Super formatos de vinil que prometem o melhor som

Muitos não sabem, mas existe uma gama de novas ou reformuladas tecnologias para confecção de discos de vinil. Algumas são promessas como o VinyL HD que a empresa Rebeat Innovation fez um alarde enorme nos últimos anos afirmando que estaria desenvolvendo o melhor tipo de vinil já feito, porém, até hoje nada saiu de fato.

Quer saber mais sobre este tal Vinyl HD? Leia aqui em Qual é a do vinyl HD?

Outras tecnologias já estão em curso e, obviamente, o preço destes discos é bem superior aos ditos “normais”. Alguns podem chegar a preços estratosféricos. Por exemplo, um único exemplar pode sair por mais de 249,99 dólares ou aproximadamente R$ 1022,00 (cotação de 15/09/2019) como no caso do Trio Bill Evans “Portrait in Jazz” (veja mais detalhes abaixo).

Há alguns formatos para a confecção de discos de vinil em voga nos dias de hoje, porém, vários destes já existiam nos anos áureos do vinil ou eram tecnologias em que o tempo, com novas situações da engenharia, permitiram surgir por agora.

Uma dessas tecnologias é o Mobile Fidelity SuperVinyl, desenvolvido por NEOTECH e RTI. Os fabricantes relatam que é o composto de vinil mais exigente que já foi criado. Afirmam que os amantes das mídias analógicas nunca viram (ou ouviram) algo parecido.

Extraordinariamente caro e extremamente meticuloso de produzir, o “Super Vinyl” aborda duas áreas específicas de melhoria: redução de ruído e definição aprimorada das ranhuras do disco. A composição do vinil apresenta um novo corante autocopiativo (segure o disco contra a luz e verá aspectos deste corante) e afirmam que produz as superfícies mais silenciosas do mundo. Essa fórmula de alta definição também permite a criação de ranhuras mais limpas, indistinguíveis da laca original. O Mobile Fidelity SuperVinyl fornece a aproximação mais próxima do que os engenheiros de som ouvem no laboratório de masterização.

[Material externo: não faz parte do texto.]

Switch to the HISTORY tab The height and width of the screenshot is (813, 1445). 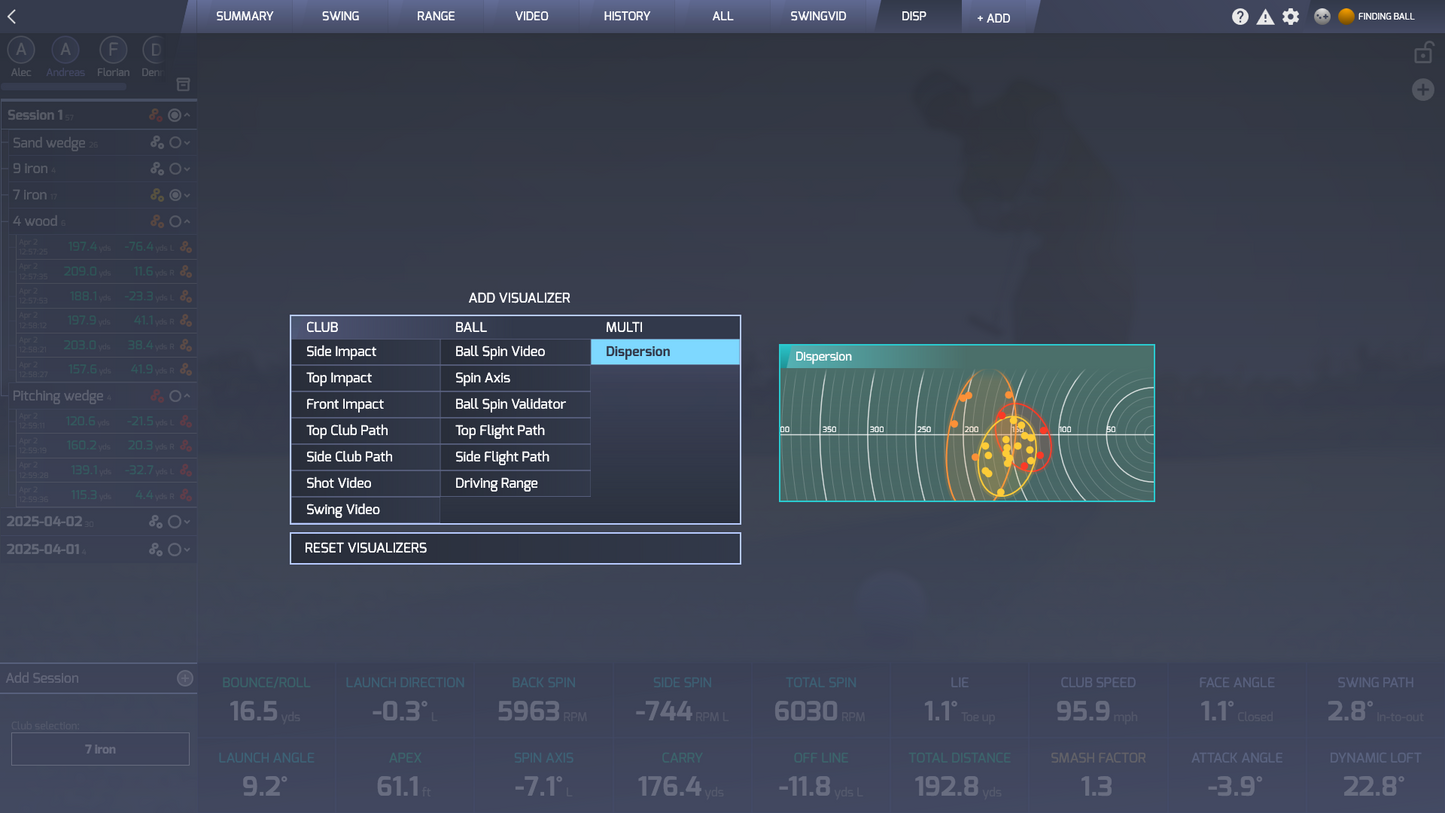click(x=626, y=16)
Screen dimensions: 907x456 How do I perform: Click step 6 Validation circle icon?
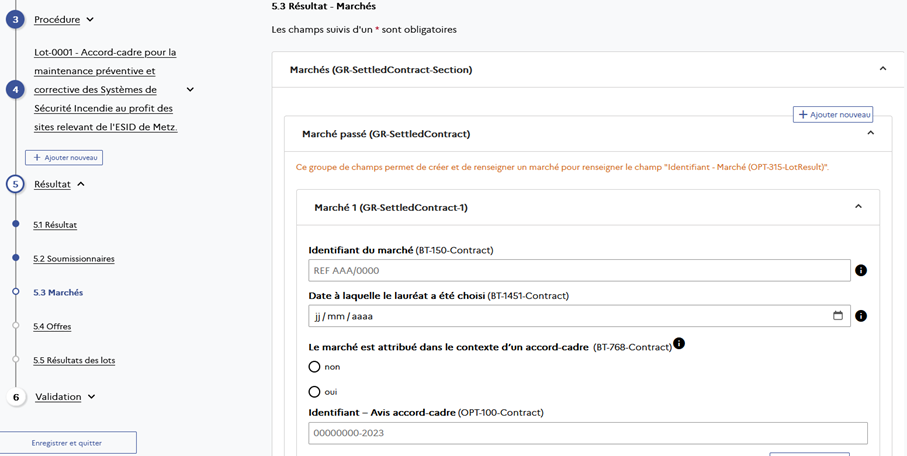16,397
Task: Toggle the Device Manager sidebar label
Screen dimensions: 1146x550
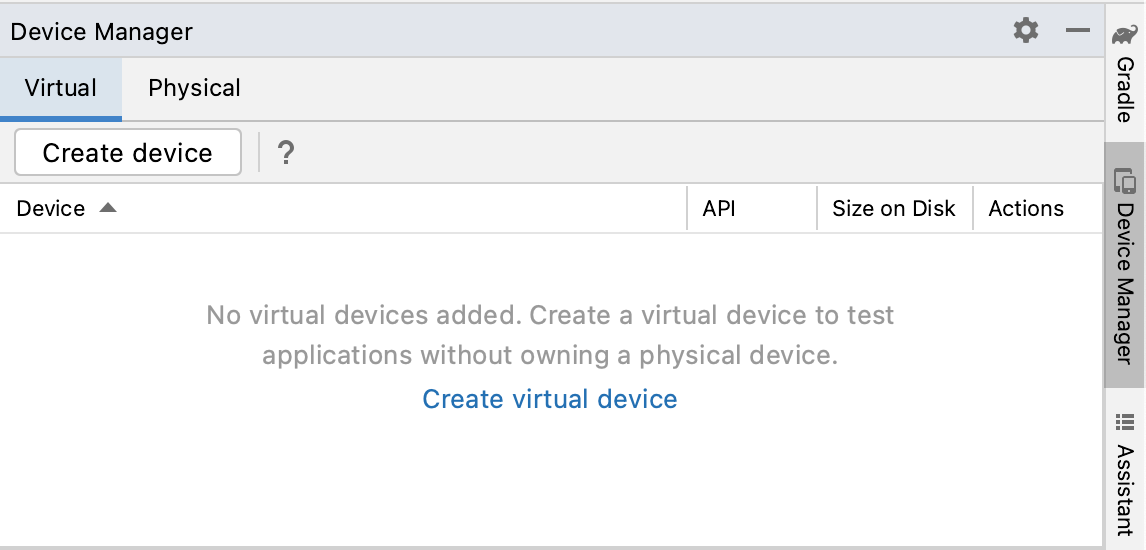Action: [1125, 285]
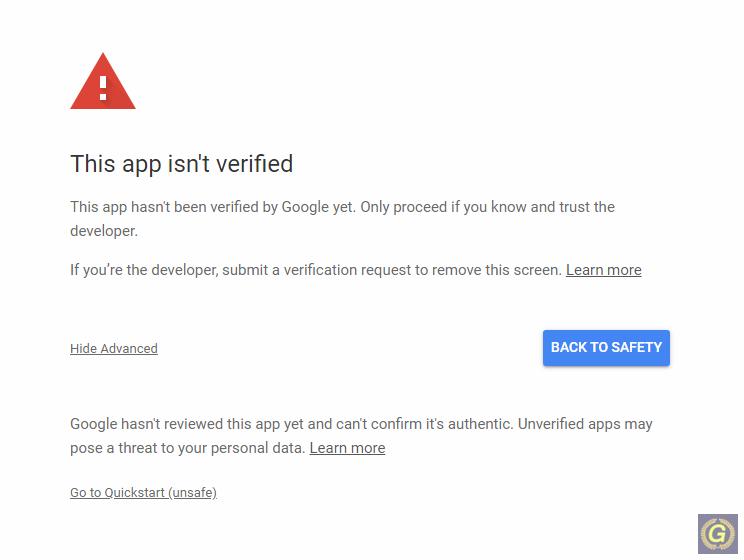Image resolution: width=744 pixels, height=560 pixels.
Task: Open Learn more after 'personal data'
Action: pos(347,448)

Outro exemplo vem da Analogue Productions que pressiona discos no formato “Quality Record Pressings (QRP)”. Diz a empresa que garante um nível mínimo de ruído e a mixagem e masterização são completamente analógicas.

Estes discos não precisam, necessariamente, de nenhuma melhoria no seu aparelho de som para reproduzi-los. Mas, obviamente, você não colocará uma Ferrari numa estrada ruim, portanto, para aproveitar o máximo destes fantásticos vinis, um sistema de som Hi-Fi de primeira é uma exigência

Exemplos de álbuns que saíram em Super Vinyl:

Stevie Ray Vaughan e Double Trouble “Texas Flood” – Edição limitada
Número da peça – MFULP005-45
Preço 160 Euros
A circulação é de apenas 7.000 cópias, a gravação é completamente analógica em 45 RPM.

Trio Bill Evans “Portrait in Jazz”
Número da peça – MFULP009-45
Preço 249.99 (dólares)
A reedição do disco de 1959 foi publicada em uma circulação de 6.000 cópias no UD1S (UltraDisc One-Step), o preço hoje é extremamente alto e quem já escutou diz que a qualidade do disco é impressionante.

Exemplo de discos “Quality Record Pressings”

Dave Brubeck Quartet “Time Out”
Número da peça – AAPJ 8192-45
Preço: 55 dólares
LP de referência da Analogue Productions – prensado no formato Quality Record Pressings (QRP) garante um nível mínimo de ruído e a mixagem e masterização são completamente analógicas. O “Time Out” do Quarteto Dave Brubeck, de 45 RPM, de acordo com alguns especialistas soa excepcionalmente.